Become a Member
Judaism

How the eruv liberated families on Shabbat

Ten years after its establishment, the UK's first metropolitan eruv has become a natural part of the Jewish landscape

February 7, 2013 13:08
After the eruv, parents were free to push their children to shul

BySimon Rocker, Simon Rocker

3 min read

Every morning when I walk to the station on the way to work, I pass a tall green pole outside a pub. It is linked from the top to a second pole on the opposite side of the road by a slender, almost invisible wire. It looks like the training apparatus for a lightweight tightrope walker. You probably wouldn’t notice it from the surrounding lampposts if you didn’t know why it was there.

This nondescript structure, nonetheless, is a Jewish landmark. It is one of the boundary markers for the north-west London eruv, the country’s first metropolitan eruv, which came into operation 10 years ago this month.
In rabbinic law, an eruv converts a public zone into a private one.
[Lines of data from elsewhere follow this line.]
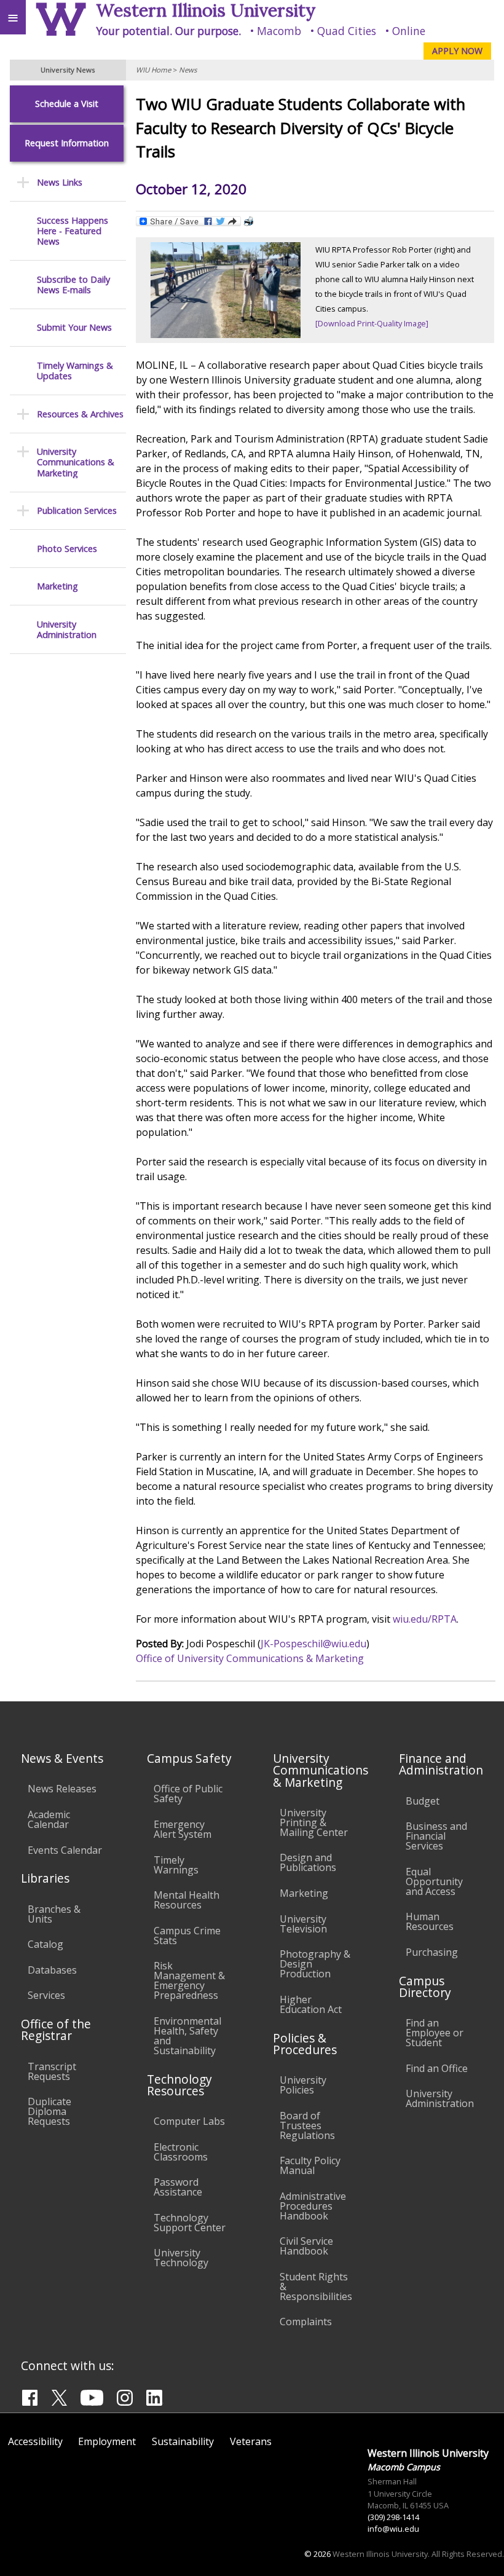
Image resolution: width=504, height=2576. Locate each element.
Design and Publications (308, 1862)
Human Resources (430, 1921)
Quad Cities (346, 30)
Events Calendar (65, 1850)
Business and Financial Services (436, 1836)
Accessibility (35, 2441)
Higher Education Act (311, 2004)
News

Within its confines, the prohibitions against carrying outside one’s home on Shabbat do not apply and people can push buggies and wheelchairs. The establishment of the eruv was an act of a liberation, freeing the otherwise housebound to celebrate Shabbat more fully with their families.
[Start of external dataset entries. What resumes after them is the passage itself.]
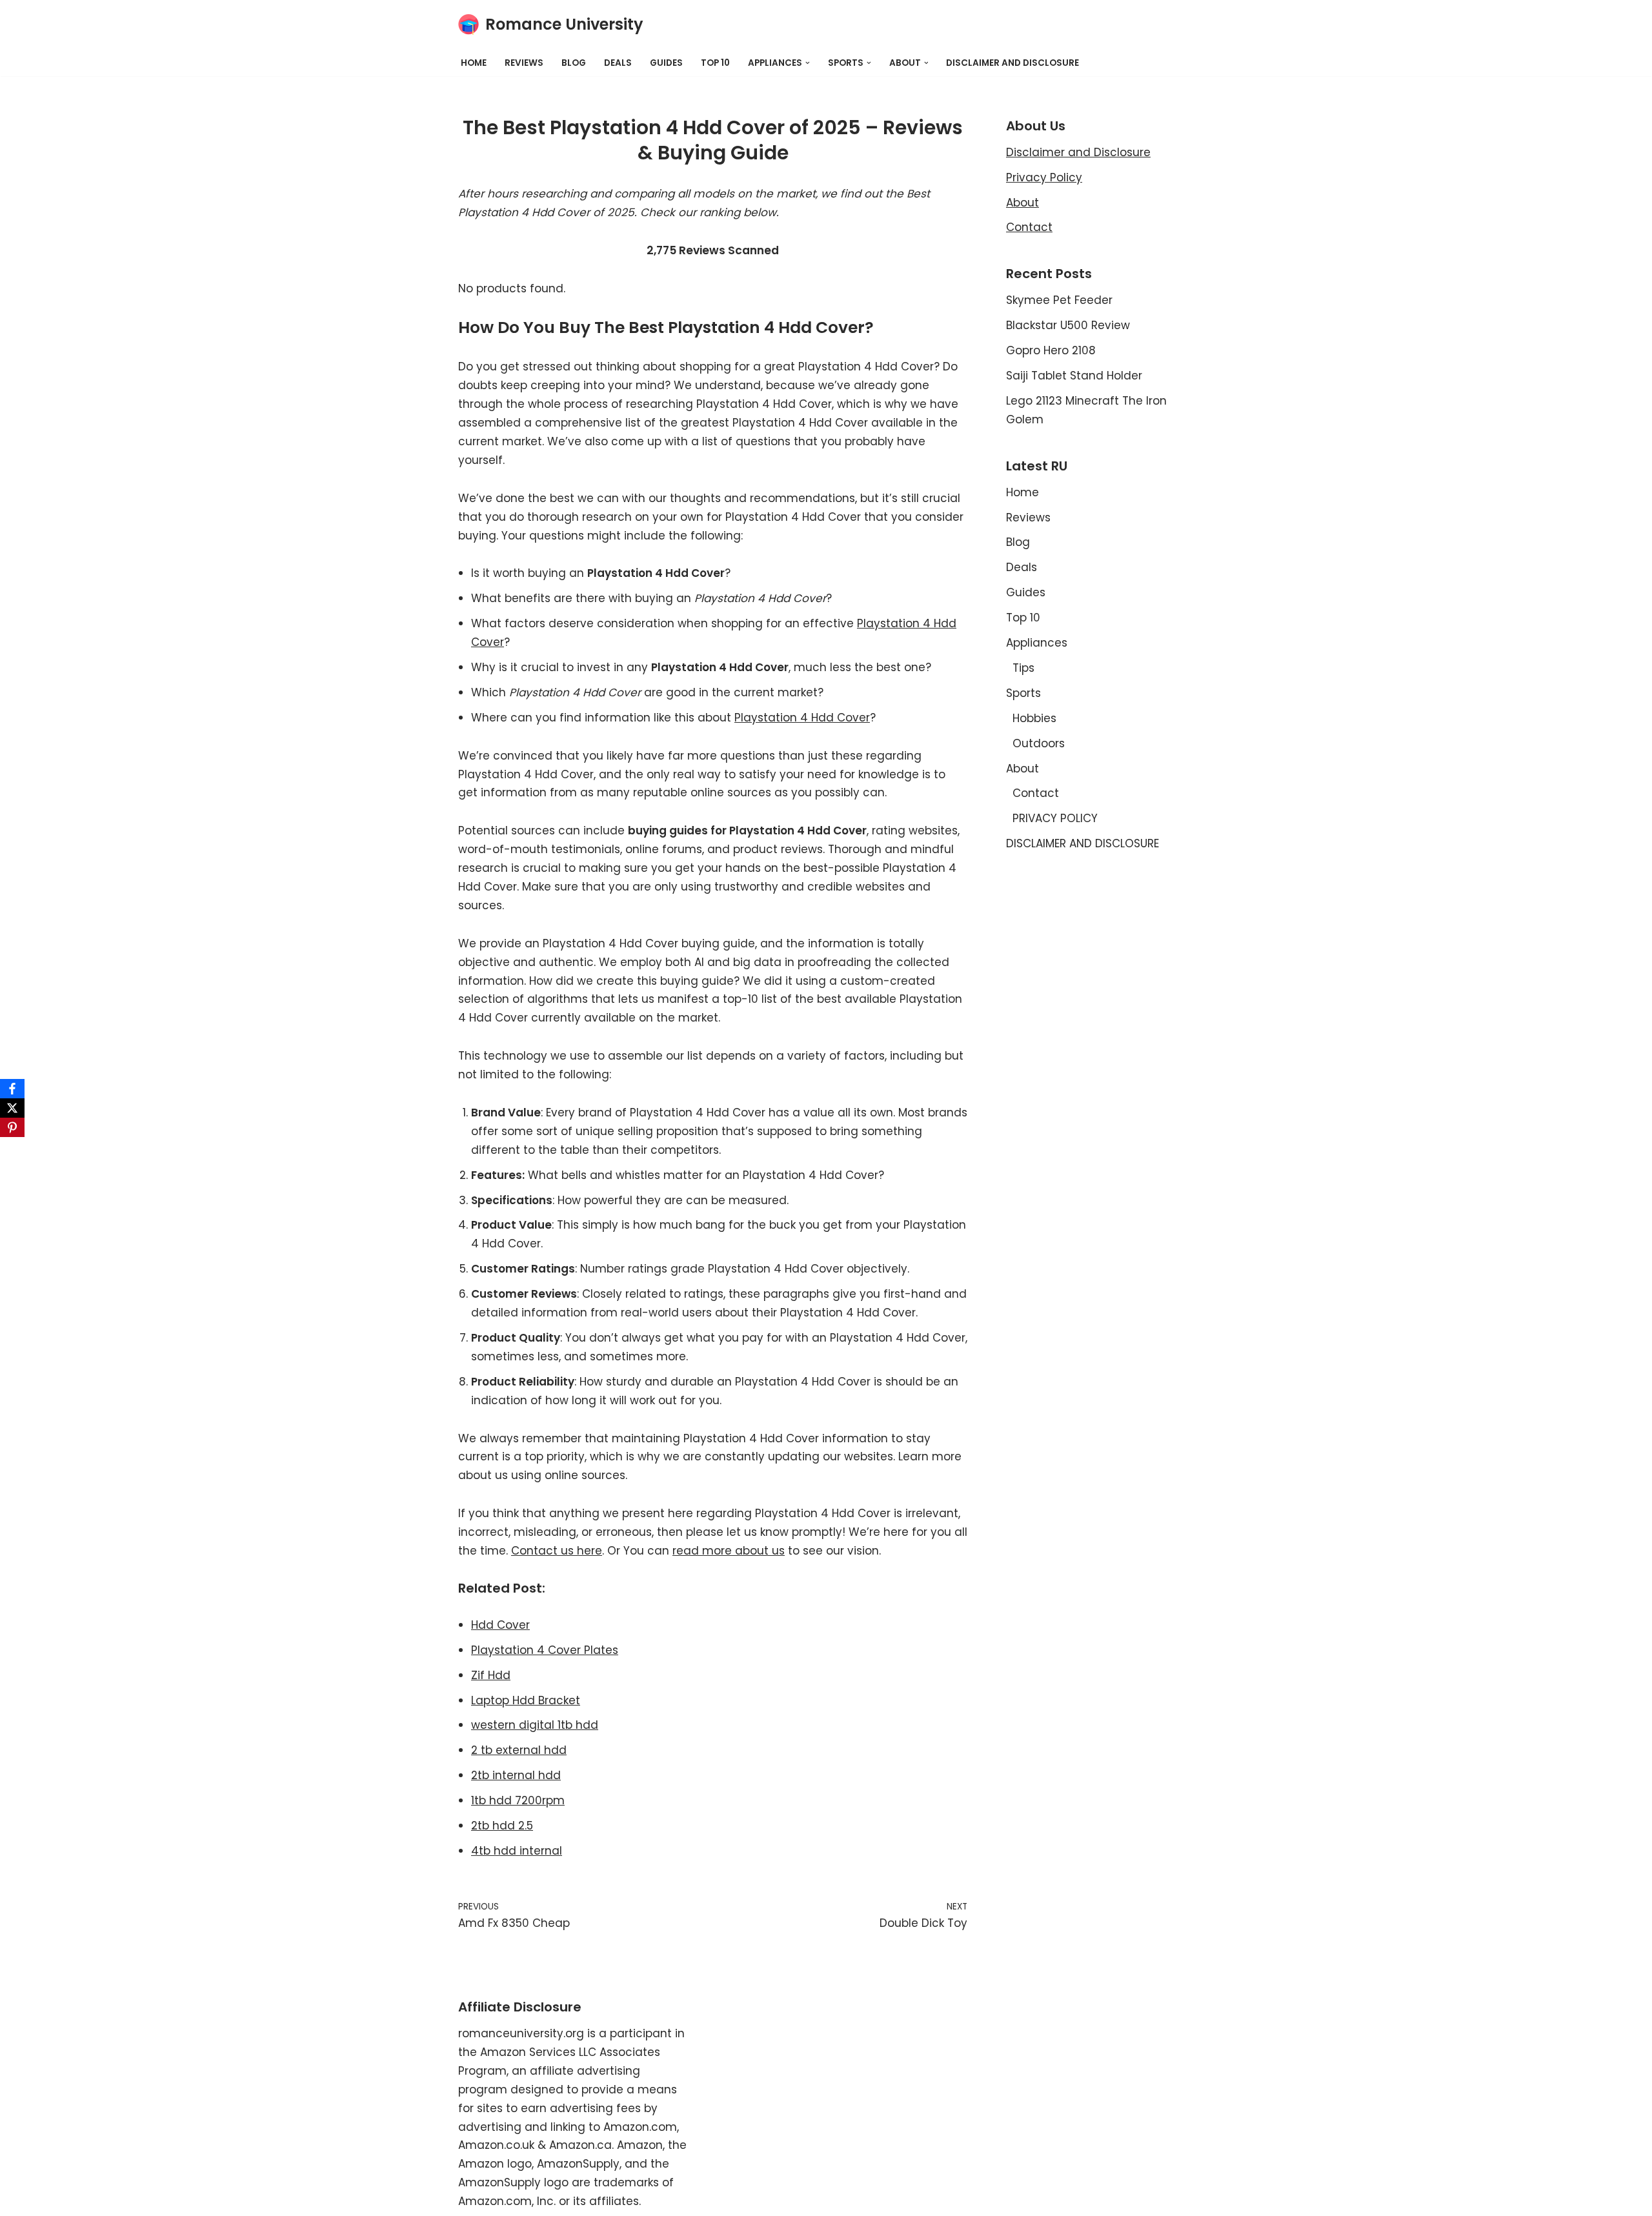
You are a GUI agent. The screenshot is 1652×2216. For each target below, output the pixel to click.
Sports (1023, 693)
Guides (666, 63)
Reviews (524, 63)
“Before the eruv, Shabbat was challenging,” said Anushka Levey, a mother of four children aged from three to 11 in her late 30s, who belongs to Ner Yisrael Synagogue in Hendon. “From being a time to relax and mix with friends, once you had a child you were restricted. You had to wait until they could walk to go out and you couldn’t take anything you needed like nappies. And you were limited how far you could walk. You couldn’t go to synagogue or else parents had to take it in turns. Or if you had elderly family, you might not be able go to see them and you couldn’t push them out in a wheelchair.”

The impact of the eruv was “instantaneous and incredible”, she said. “You could all go to synagogue together, or meet family and friends over meals, or go to the park. A Shabbat is a chance for family and friends to get together, and to relax and enjoy the day. I feel that’s what Shabbat was meant to be.”